Indigenous people are so fearful of coronavirus that some launched a lawsuit to compel the federal government to establish safety measures. As Brazil’s top court handed down a partial victory in August, one judge said it wasn't an overstatement to describe the situation as a genocide. Indigenous communities in some countries, including Brazil, have protectively sealed themselves off.
The tragedy for indigenous people worldwide is that they have already lost so much to colonizers. Some tribes have been eradicated. Those left now face another threat.
"Those elderly are the keepers of knowledge, languages, traditions, festivities, rituals," Dinaman Tuxa, of Brazil’s Indigenous People Articulation, said. "We are losing much more than people, we are losing our culture, our nation.”
Africa
deaths
The wider cost of coronavirus
Credit: Family handout
This is Yassin Hussein Moyo.
He died March 30, 2020, age 13.
Yassin Hussein Moyo died after being shot on his family’s balcony in the Kenyan capital of Nairobi, watching police in the street below enforce a coronavirus lockdown. He was 13 and it was the third day of a nationwide curfew to stop the spread of coronavirus.
At the time, Kenya had only reported 50 cases.
Yassin’s father, Hussein Moyo Molte, was at a nearby friend's place watching the news and recalls hearing gunshots moments before his daughter called to tell him: "Yassin's been shot.” Police had been shooting to enforce the curfew. The teenager had been hit by a stray bullet in the stomach.
"My child was shot on the balcony at home, he wasn't even on the street," said Moyo. "I support the curfew but how the policeman handled it was very wrong."
Before his death, Yassin’s mother, Hadija Abdullahi Hussein, told her children not to fear police officers. But she says she has since lost all confidence in the force.
"Can I honestly tell them, policeman are good after policeman killed his brother? I cannot go back and tell them to trust the police,” she said.

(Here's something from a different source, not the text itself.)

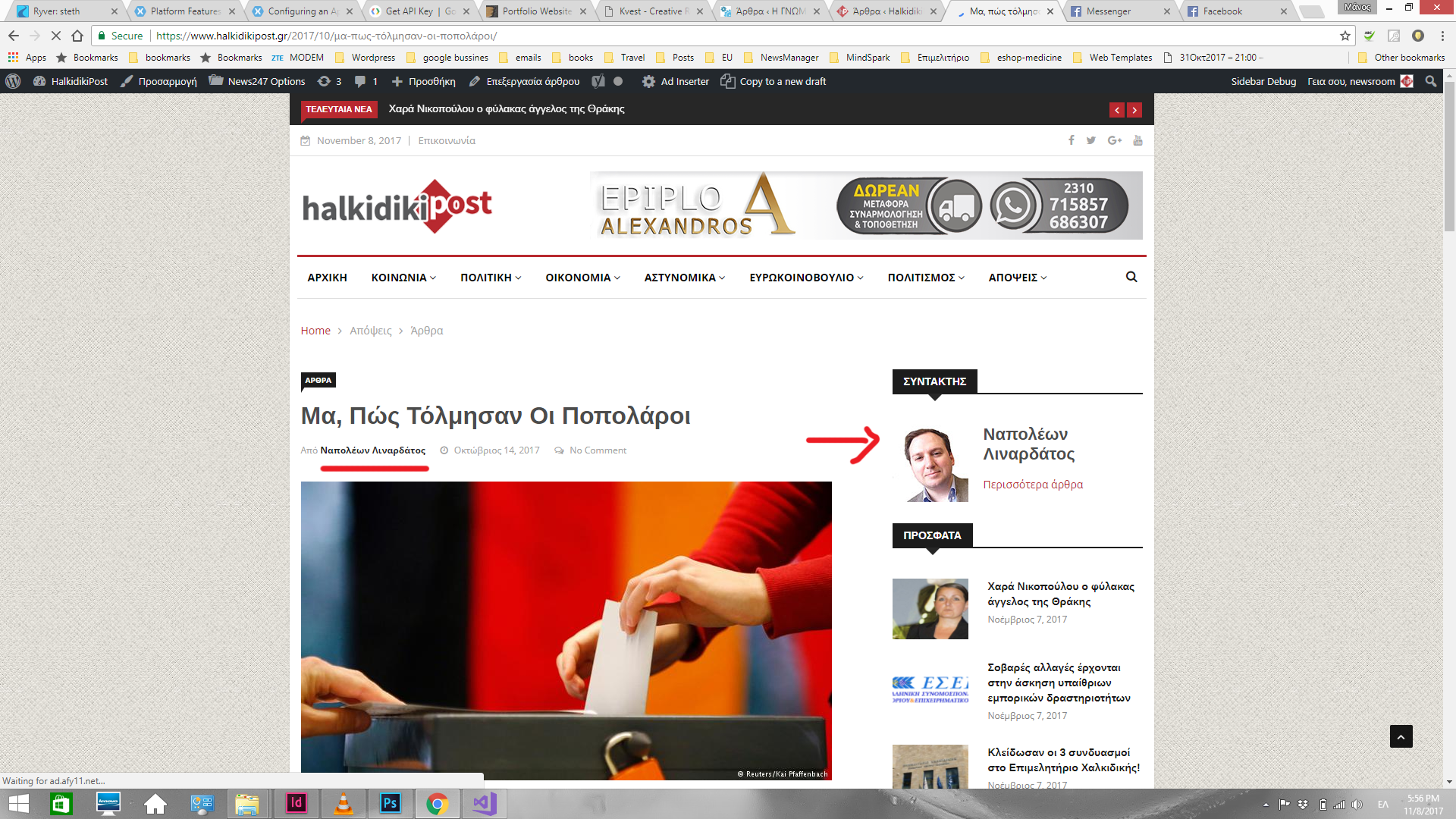Open the Twitter social icon in header

(1090, 140)
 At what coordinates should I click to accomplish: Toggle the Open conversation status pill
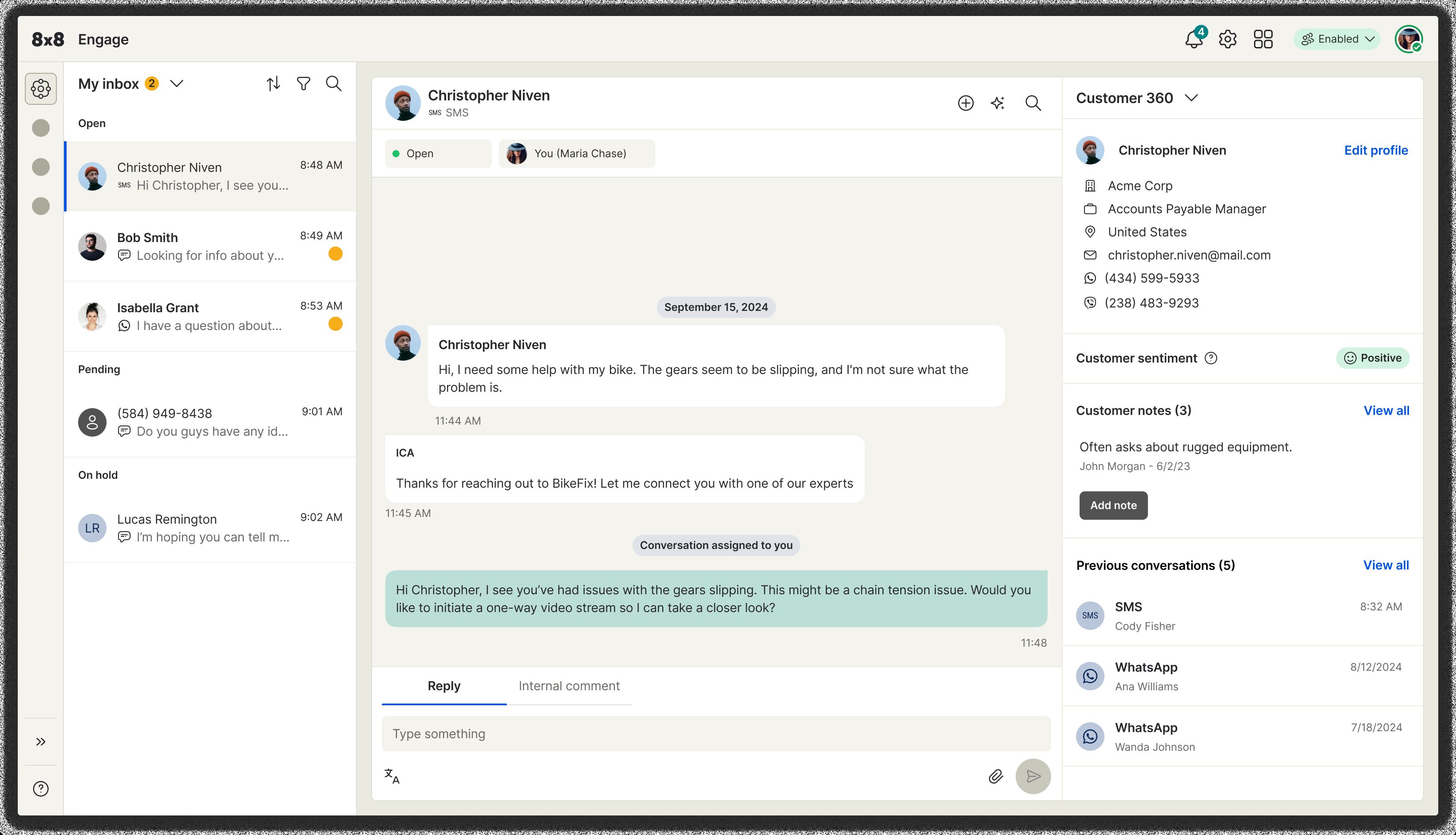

The problem went beyond 13-year-old Yassin.
One month into Kenya’s nationwide lockdown, 14 people had died from coronavirus.
But by that point, 16 people had been killed by police officers while they enforced curfew rules, according to human rights group Amnesty International. The country’s Independent Policing Oversight Authority said in September that it is investigating the deaths of 20 people allegedly killed by police during the country’s ongoing curfew.
Disturbing videos on local media showed police violently tear-gassing, beating and forcing people to lie in tight groups on the ground in the coastal city of Mombasa. Kenya is now in its sixth month of nationwide curfew -- and there’s no indication of when it will end.
There have been instances of people dying as a result of police brutality in Kenya before, but the pandemic appears to have exacerbated the issue.
Kenya’s issue speaks to a broader crisis that’s playing out worldwide: The death toll of a million people doesn’t capture the true cost of coronavirus. Its victims extend far beyond those who are confirmed to have died from Covid-19.
That hidden toll is likely to grow.
By the end of the year, the United Nations World Food Programme estimates that as many as 12,000 people could die each day from hunger linked to the social and economic impacts of the pandemic, perhaps even more than are killed each day by the disease.
Those people will not be included in coronavirus statistics.
But they are part of the tragic cost of the pandemic.